Customer satisfaction or market response surveys can support lead qualification and help identify opportunities early on.
Example: A SaaS startup uses HubSpot and accompanying surveys to ask webinar participants about their needs. The responses are directly incorporated into lead nurturing and content strategy.
Step 4: Build partnerships and networks
An essential part of business development is creating win-win situations:
- Strategic alliances: Companies with complementary strengths join forces to tap into markets together.
- Cooperation with start-ups: Established companies benefit from innovative strength, start-ups from market access.
- Industry ecosystems: Associations, clusters, or networks offer opportunities to build visibility and contacts.
Surveys of partners or within networks can help identify interests, willingness to cooperate, and potential synergies.

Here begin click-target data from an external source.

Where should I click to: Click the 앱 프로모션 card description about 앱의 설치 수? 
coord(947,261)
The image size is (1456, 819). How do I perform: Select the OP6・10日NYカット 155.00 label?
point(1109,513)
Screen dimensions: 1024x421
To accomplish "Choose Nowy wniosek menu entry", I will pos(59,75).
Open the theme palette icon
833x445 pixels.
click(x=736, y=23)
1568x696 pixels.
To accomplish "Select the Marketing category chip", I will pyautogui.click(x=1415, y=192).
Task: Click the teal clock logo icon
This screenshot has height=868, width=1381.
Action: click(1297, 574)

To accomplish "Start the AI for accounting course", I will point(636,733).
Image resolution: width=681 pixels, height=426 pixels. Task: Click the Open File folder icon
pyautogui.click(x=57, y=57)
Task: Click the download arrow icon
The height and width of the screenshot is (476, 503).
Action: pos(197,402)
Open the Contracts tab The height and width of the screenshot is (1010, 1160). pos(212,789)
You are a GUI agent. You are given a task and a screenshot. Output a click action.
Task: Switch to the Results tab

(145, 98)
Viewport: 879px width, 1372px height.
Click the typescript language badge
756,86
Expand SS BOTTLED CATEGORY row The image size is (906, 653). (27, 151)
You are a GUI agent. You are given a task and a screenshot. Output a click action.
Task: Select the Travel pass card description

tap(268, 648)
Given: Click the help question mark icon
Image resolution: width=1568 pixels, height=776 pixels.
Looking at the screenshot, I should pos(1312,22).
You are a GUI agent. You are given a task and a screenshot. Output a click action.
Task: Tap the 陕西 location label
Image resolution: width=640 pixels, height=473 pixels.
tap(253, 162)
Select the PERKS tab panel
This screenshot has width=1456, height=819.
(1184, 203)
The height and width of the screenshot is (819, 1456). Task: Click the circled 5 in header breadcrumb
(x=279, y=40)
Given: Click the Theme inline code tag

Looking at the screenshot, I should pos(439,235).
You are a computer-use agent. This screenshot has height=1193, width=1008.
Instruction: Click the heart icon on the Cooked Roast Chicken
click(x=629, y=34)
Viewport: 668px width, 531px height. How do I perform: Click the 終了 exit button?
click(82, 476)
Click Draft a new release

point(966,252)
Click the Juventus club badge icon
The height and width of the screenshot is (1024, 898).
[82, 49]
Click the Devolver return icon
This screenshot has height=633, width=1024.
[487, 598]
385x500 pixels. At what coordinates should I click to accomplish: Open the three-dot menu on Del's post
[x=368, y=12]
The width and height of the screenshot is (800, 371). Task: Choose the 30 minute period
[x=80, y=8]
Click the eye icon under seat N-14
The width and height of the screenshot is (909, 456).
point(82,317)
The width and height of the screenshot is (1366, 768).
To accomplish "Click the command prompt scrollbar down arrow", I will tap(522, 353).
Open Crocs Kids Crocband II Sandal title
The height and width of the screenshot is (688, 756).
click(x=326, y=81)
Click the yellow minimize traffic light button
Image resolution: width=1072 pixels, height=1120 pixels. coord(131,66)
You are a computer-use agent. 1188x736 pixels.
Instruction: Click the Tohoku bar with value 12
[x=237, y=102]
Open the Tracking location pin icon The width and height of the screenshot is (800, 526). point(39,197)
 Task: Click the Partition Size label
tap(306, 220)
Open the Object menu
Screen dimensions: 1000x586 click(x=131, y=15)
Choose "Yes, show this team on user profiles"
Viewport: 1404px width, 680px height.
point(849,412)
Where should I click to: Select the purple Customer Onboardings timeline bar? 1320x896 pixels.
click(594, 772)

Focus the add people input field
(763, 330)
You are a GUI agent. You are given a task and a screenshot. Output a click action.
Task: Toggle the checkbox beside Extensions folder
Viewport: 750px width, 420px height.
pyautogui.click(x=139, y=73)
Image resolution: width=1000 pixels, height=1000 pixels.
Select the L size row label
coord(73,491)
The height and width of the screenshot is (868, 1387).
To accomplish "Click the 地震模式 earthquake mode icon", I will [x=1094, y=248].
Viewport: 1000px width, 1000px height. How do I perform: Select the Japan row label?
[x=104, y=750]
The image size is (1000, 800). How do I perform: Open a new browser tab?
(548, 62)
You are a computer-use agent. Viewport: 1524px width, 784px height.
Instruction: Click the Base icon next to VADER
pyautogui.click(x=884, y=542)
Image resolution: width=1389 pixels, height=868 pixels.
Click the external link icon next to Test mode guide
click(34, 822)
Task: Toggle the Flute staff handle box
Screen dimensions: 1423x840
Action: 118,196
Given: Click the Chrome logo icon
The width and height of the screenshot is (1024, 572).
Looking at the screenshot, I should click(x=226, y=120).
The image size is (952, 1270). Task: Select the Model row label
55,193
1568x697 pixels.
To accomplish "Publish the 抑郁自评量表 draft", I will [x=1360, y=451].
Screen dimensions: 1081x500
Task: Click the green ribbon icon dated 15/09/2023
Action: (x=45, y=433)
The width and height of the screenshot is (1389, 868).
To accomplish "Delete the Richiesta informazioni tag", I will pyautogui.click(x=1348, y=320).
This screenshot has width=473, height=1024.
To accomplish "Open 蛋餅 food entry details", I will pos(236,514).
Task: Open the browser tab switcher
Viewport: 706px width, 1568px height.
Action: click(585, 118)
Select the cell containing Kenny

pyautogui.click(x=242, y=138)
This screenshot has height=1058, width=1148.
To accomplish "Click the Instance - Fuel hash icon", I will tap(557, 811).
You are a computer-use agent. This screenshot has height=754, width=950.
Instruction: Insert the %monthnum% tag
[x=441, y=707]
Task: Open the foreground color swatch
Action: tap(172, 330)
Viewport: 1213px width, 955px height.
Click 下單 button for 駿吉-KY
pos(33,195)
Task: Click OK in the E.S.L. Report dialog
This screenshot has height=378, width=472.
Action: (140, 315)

Example: An e-commerce company cooperates with a logistics provider and asks its customers about their delivery preferences via a survey. This results in a targeted joint offer.
Step 5: Offer development and negotiation
As soon as there is concrete interest, the offer design phase begins:
- Creation of business cases with ROI calculations
- Adaptation of products or services to market or customer requirements
- Negotiations on prices, terms, and joint investments
Surveys help to precisely understand customer needs and tailor offers accordingly.
Example: An IT service provider develops a special support model for a major customer after a survey of key stakeholders reveals specific requirements.
Step 6: Implementation and follow-up
The work is not finished once completion is achieved.
Sustainable success requires:
- Handover to operational teams (e.g., sales, project management, customer service)
- Supporting implementation to ensure that expectations are met
- Monitoring KPIs and feedback loops
Regular customer surveys after implementation help to identify weaknesses, adjust processes, and ensure long-term satisfaction.
Step 7: Continuous optimization
Business development is not a static process:
- Markets change due to technology and regulation.
- Competitors develop new strategies.
- Customer needs are constantly changing.
Surveys are an ongoing tool for identifying changes in customer preferences, market trends, or partner satisfaction at an early stage.
Regular evaluation of KPIs, lessons learned, and targeted process optimizations ensure sustainable growth.
Conclusion
Business development is a complex but structurable process.
It encompasses much more than just acquisition: from market and competition analysis to strategy and goal development, the establishment of pipelines and partnerships, to the preparation of offers, implementation, and continuous optimization.
Surveys are a versatile tool for directly identifying needs, priorities, and trends—internally among employees and externally among customers and partners.
Companies that establish these processes professionally and systematically gather feedback not only gain new customers but also secure a sustainable competitive advantage.